Recipes after the jump!


Spanish Tortilla with Broccoli, Chorizo and Onion
Available at Serious Eats

6 large eggs
Kosher salt and freshly ground black pepper
1/2 cup extra-virgin olive oil
3 cups bite-sized broccoli florets
1 medium onion, finely sliced (about 1 cup)
3 ounces chorizo, finely sliced or diced

In a large bowl, whisk eggs together with 1 teaspoon salt and 1/2 teaspoon black pepper. Set aside.

Heat half of olive oil in a 10-inch non-stick or cast iron skillet over high heat until simmering. Add broccoli and cook without moving until well charred on one side, about 2 minutes. Reduce heat to medium and continue to cook, stirring occasionally, until broccoli is very tender, about 5 minutes longer. Add onions and chorizo, season to taste with salt and pepper, reduce heat to medium, and continue to cook, stirring frequently, until onions and broccoli are completely softened, about 5 minutes longer.

Add broccoli/onion mixture to bowl with eggs and stir immediately to combine. Return skillet to heat and add remaining 1/4 cup olive oil. Heat until shimmering. Add egg mixture and cook, stirring gently with a wooden spoon or rubber spatula until eggs are about 1/3 set, about 1 minute. Continue to cook, swirling pan gently until eggs are set about 2/3 of the way through and base of tortilla is deep golden brown, about 5 minute longer.

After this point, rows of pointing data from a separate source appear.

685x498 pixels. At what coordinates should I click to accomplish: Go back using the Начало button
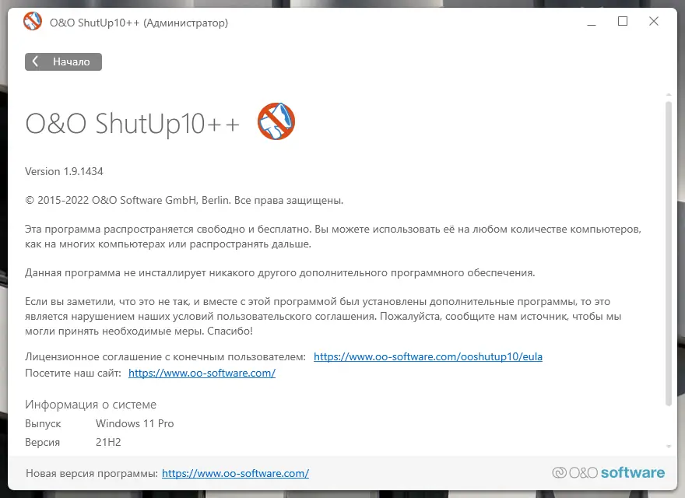coord(63,61)
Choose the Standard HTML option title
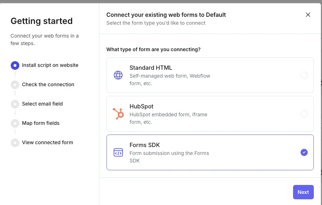322x205 pixels. tap(150, 68)
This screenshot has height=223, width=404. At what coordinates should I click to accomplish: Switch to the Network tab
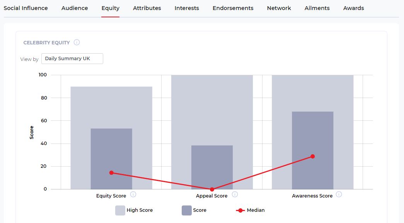279,8
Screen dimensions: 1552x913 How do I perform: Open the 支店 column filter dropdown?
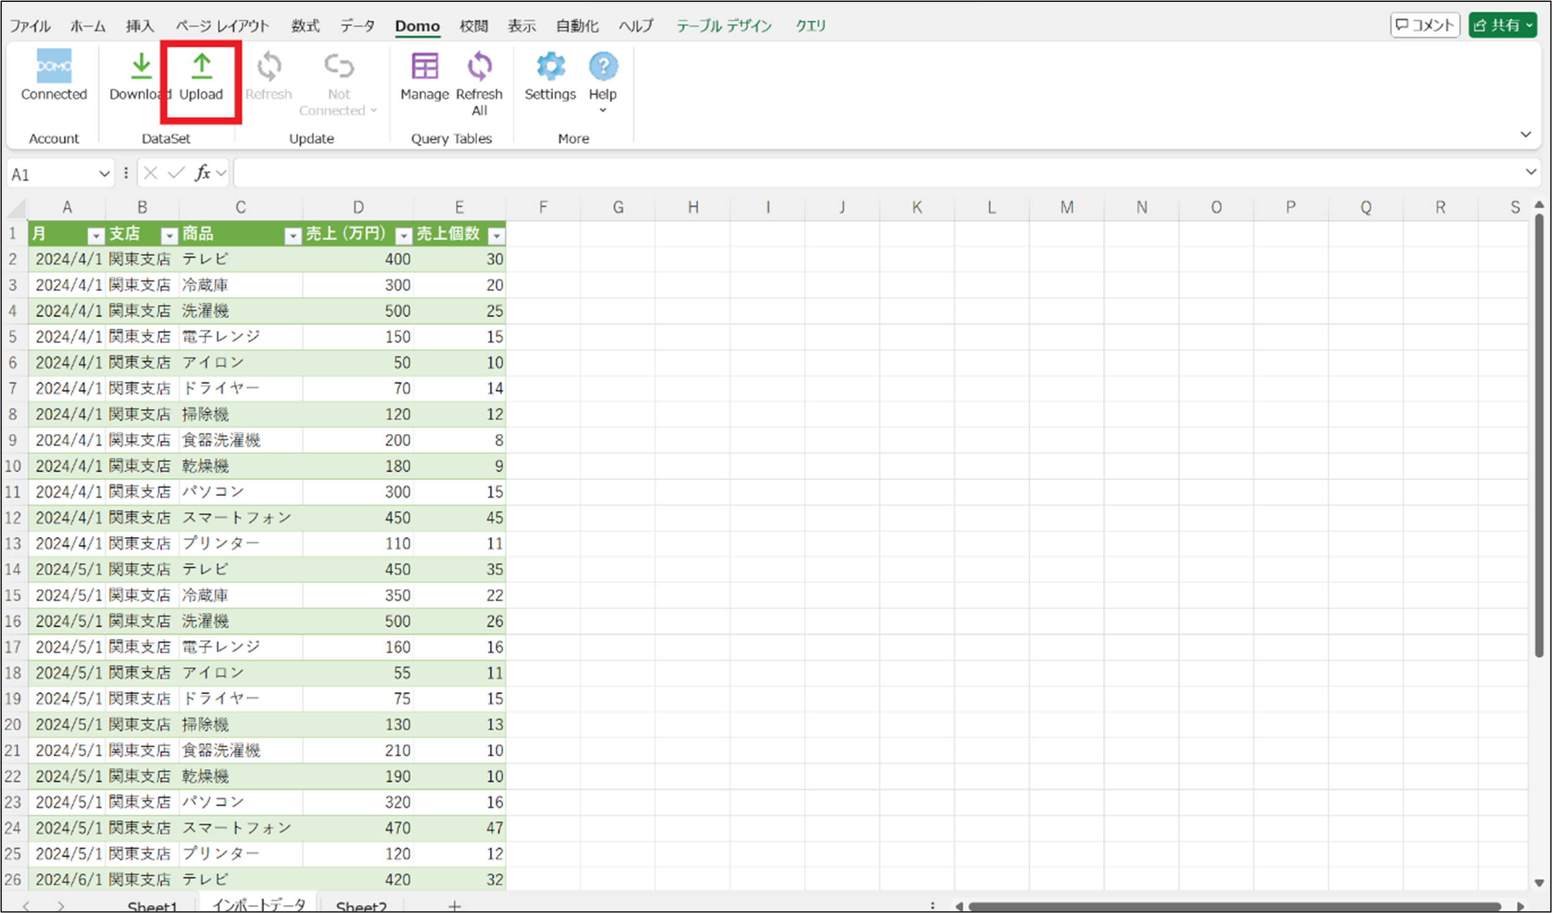[x=169, y=236]
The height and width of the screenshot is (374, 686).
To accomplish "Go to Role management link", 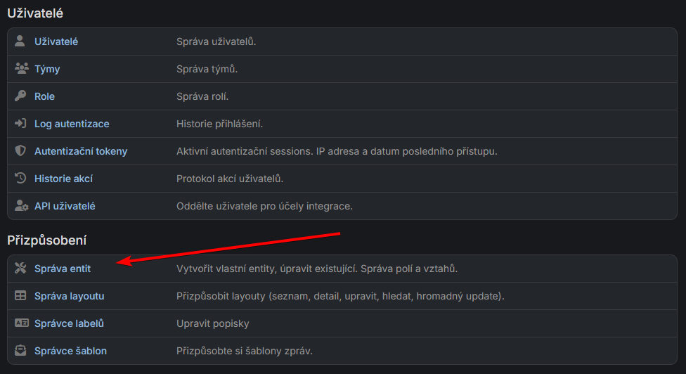I will [44, 96].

Place a large plate over the skillet and using both hands and two kitchen towels, invert skillet and plate so that tortilla flips out onto the plate with the cooked-side up. Carefully slide back into skillet. Continue to cook, gently swirling pan until tortilla is golden brown on second side, about 4 minutes longer. For a perfect shape, invert onto plate and slide back into skillet 4 to 5 more times. Transfer to a cutting board and let rest at least 5 minutes and up to 3 hours before slicing and serving with allioli.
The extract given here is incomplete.